Deuterated chloroform
| Stereo, skeletal formula of deuterated chloroform | Spacefill model of deuterated chloroform |
- Names: IUPAC name trichloro(deuterio)methane

Identifiers
- CAS Number: 865-49-6;
- 3D model (JSmol): Interactive image;
- Beilstein Reference: 1697633
- ChEBI: CHEBI:85365;
- ChemSpider: 64654;
- ECHA InfoCard: 100.011.585
- EC Number: 212-742-4;
- PubChem CID: 71583;
- UNII: P1NW4885VT;
- UN number: 1888
- CompTox Dashboard (EPA): DTXSID50904766 ;

Properties
- Chemical formula: CDCl_{3}
- Molar mass: 120.384 g·mol^{-1}
- Appearance: Colorless liquid
- Odor: chloroform-like
- Density: 1.500 g/cm^{3}
- Melting point: −64 °C (−83 °F; 209 K)
- Boiling point: 61 °C (142 °F; 334 K)
- Hazards: GHS labelling:
- Pictograms: GHS06: Toxic GHS07: Exclamation mark GHS08: Health hazard
- Signal word: Danger
- Hazard statements: H302, H315, H319, H331, H336, H351, H361, H372, H373
- Precautionary statements: P201, P202, P260, P264, P270, P271, P280, P281, P301+P312, P302+P352, P304+P340, P305+P351+P338, P308+P313, P311, P312, P314, P321, P330, P332+P313, P337+P313, P362, P403+P233, P405, P501
- NFPA 704 (fire diamond): 2 0 0

Related compounds
- Related compounds: Chloroform Deuterated dichloromethane

= Deuterated chloroform =

Chemical compound

Deuterated chloroform, also known as chloroform-d and deuterochloroform, is the organic compound with the formula CDCl3. Deuterated chloroform is a common solvent used in NMR spectroscopy. The properties of CDCl3 and ordinary CHCl3 (chloroform) are virtually identical.

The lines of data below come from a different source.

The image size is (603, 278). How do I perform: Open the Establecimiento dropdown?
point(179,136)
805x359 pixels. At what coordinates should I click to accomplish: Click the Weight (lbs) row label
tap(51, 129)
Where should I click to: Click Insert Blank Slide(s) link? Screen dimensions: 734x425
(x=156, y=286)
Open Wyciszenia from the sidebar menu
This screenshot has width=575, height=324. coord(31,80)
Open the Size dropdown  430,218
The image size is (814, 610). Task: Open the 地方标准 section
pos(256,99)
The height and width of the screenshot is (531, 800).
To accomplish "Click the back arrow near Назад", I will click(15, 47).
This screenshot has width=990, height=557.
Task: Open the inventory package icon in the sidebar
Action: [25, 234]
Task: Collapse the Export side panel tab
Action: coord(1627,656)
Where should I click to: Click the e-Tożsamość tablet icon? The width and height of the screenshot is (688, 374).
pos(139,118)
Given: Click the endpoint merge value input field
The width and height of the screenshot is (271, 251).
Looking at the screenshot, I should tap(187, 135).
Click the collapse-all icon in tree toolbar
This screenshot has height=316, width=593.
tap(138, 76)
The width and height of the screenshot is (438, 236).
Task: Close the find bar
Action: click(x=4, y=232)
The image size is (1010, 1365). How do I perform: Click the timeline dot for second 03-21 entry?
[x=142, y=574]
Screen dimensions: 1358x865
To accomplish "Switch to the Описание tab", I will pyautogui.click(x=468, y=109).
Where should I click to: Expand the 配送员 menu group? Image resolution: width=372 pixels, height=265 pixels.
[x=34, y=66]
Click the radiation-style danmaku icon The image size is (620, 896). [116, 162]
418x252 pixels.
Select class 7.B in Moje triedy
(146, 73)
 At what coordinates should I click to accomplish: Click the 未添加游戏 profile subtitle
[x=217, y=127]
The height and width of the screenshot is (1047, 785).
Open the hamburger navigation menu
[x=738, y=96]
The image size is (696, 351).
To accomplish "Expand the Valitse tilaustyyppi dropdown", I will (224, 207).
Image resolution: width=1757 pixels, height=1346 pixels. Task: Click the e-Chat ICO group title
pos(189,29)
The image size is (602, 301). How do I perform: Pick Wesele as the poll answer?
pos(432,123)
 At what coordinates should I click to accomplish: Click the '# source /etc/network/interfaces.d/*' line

Deuterochloroform was first made in 1935 during the years of research on deuterium.

==Preparation==
Deuterated chloroform is commercially available. It is more easily produced and less expensive than deuterated dichloromethane. Deuterochloroform is produced by the reaction of hexachloroacetone with deuterium oxide, using pyridine as a catalyst. The large difference in boiling points between the starting material and product facilitate purification by distillation.
O=C(CCl3)2 + D2O → 2 CDCl3 + CO2
Treating chloral with sodium deuteroxide (NaOD) gives deuterated chloroform.

==NMR solvent==
In proton NMR spectroscopy, deuterated solvent (enriched to >99% deuterium) is typically used to avoid recording a large interfering signal or signals from the proton(s) (i.e., hydrogen-1) present in the solvent itself. If nondeuterated chloroform (containing a full equivalent of protium) were used as solvent, the solvent signal would almost certainly overwhelm and obscure any nearby analyte signals. In addition, modern instruments usually require the presence of deuterated solvent, as the field frequency is locked using the deuterium signal of the solvent to prevent frequency drift. Commercial chloroform-d does, however, still contain a small amount (0.2% or less) of non-deuterated chloroform; this results in a small singlet at 7.26 ppm, known as the residual solvent peak, which is frequently used as an internal chemical shift reference.

In carbon-13 NMR spectroscopy, the sole carbon in deuterated chloroform shows a triplet at a chemical shift of 77.16 ppm with the three peaks being about equal size, resulting from splitting by spin coupling to the attached spin-1 deuterium atom (CHCl3 has a chemical shift of 77.36 ppm).

Deuterated chloroform is a general purpose NMR solvent, as it is not very chemically reactive and unlikely to exchange its deuterium with its solute, and its low boiling point allows for easy sample recovery. It, however, it is incompatible with strongly basic, nucleophilic, or reducing analytes, including many organometallic compounds.

== Hazards ==
Chloroform reacts photochemically with oxygen to form chlorine, phosgene and hydrogen chloride. To slow this process and reduce the acidity of the solvent, chloroform-d is stored in brown-tinted bottles, often over copper chips or silver foil as stabilizer. Instead of metals, a small amount of a neutralizing base like potassium carbonate may be added. It is less toxic to the liver and kidneys than CHCl3 due to the stronger C\sD bond as compared to the C\sH bond, making it somewhat less prone to form the destructive trichloromethyl radical (•CCl3).